The company was worth over half a billion dollars, and many worried that if Guatemala fell, other Central American nations could fall to communism in a domino effect. Senator William Longer of North Dakota commented on American involvement in the situation in Guatemala describing it the situation as, "a sensitive and very grave threat to world peace, [the U. S. Acting]with such elephantine delicacy. I do not believe that the... Senate [has] been adequately informed... The malevolent influence of the $548 million U. F. C. N Guatemala, which some have charged is bigger than the government itself... We ought to be, committed to the principle that every sovereign nation has a right to determine for itself its own form of government" (Doc Six). Lancer's belief was ignored in this situation, as America organized a intrusive coup d'©tat that took Urbane out of power, hoping to prevent the spread of communism and keeping peace within the West. Lancer's statement held another likely reason to the American involvement, to protect the economic interest.
He would have pointed a finger of blame at America for interfering with Guatemala, who defended the rights of any political practice, what the United States claimed to protect prior to the Cold War, and to alter the course of their political rule and decisions, disrespecting their sovereignty and right to self- determination. It was apparent that the United States knowingly crossed boundaries of other nations' freedoms to protect it's own self interests, and sent aid where it was inappropriate, and in both situations abroad, was contrary to the values the nation as once built on.

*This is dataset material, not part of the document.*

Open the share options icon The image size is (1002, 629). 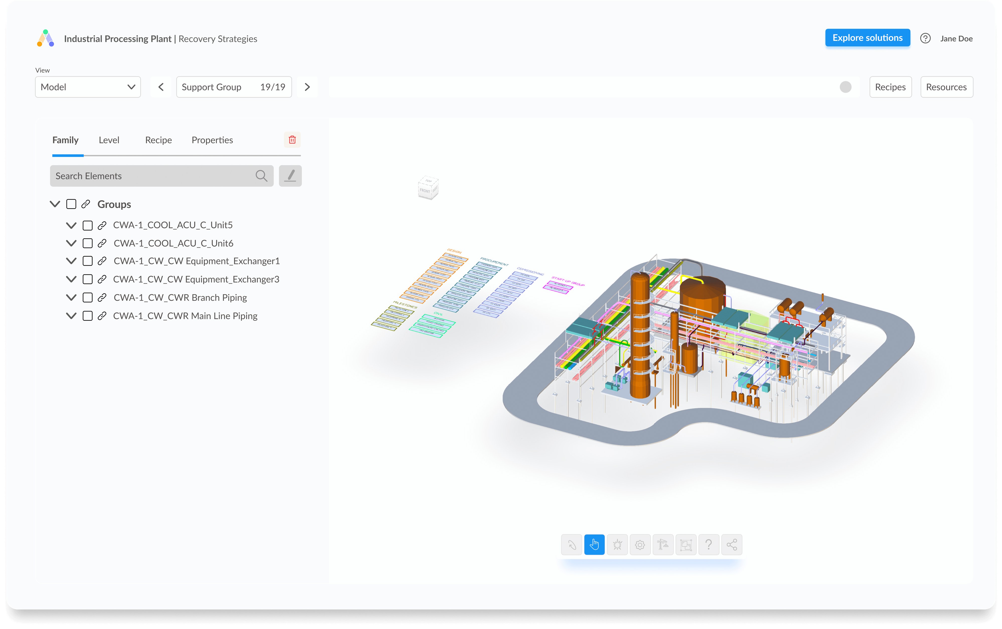[x=732, y=545]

Overall, the United States overstepped the boundaries of private domestic lives and in the political issues of other nations, and abused it's power to act in interests of the Truman Doctrine and anti-communism, at the expense of straying from its fundamental values. Although the reasoning behind the government's actions was to prevent the spread of another government, that threat was not imminent, and their attempts to eradicate potential Marxist uprisings resulted in more damaging effects to the nation's innocent people. Our values were even more abandoned in
Guatemala, where we did acted against a government, albeit influenced by Marxism, was much like our own in the way it gave political freedom and expression to it's people. The United States sacrificed it's own traditional ideals of protecting these rights and not interfering in the issues of other nations, for our own benefit, which was not as successful as the government hope. Even today, the question on what motivates the government to act abroad, and whether economic self-interest or desire to change the politics of other nations for our own benefit, play a part and remains a relevant question.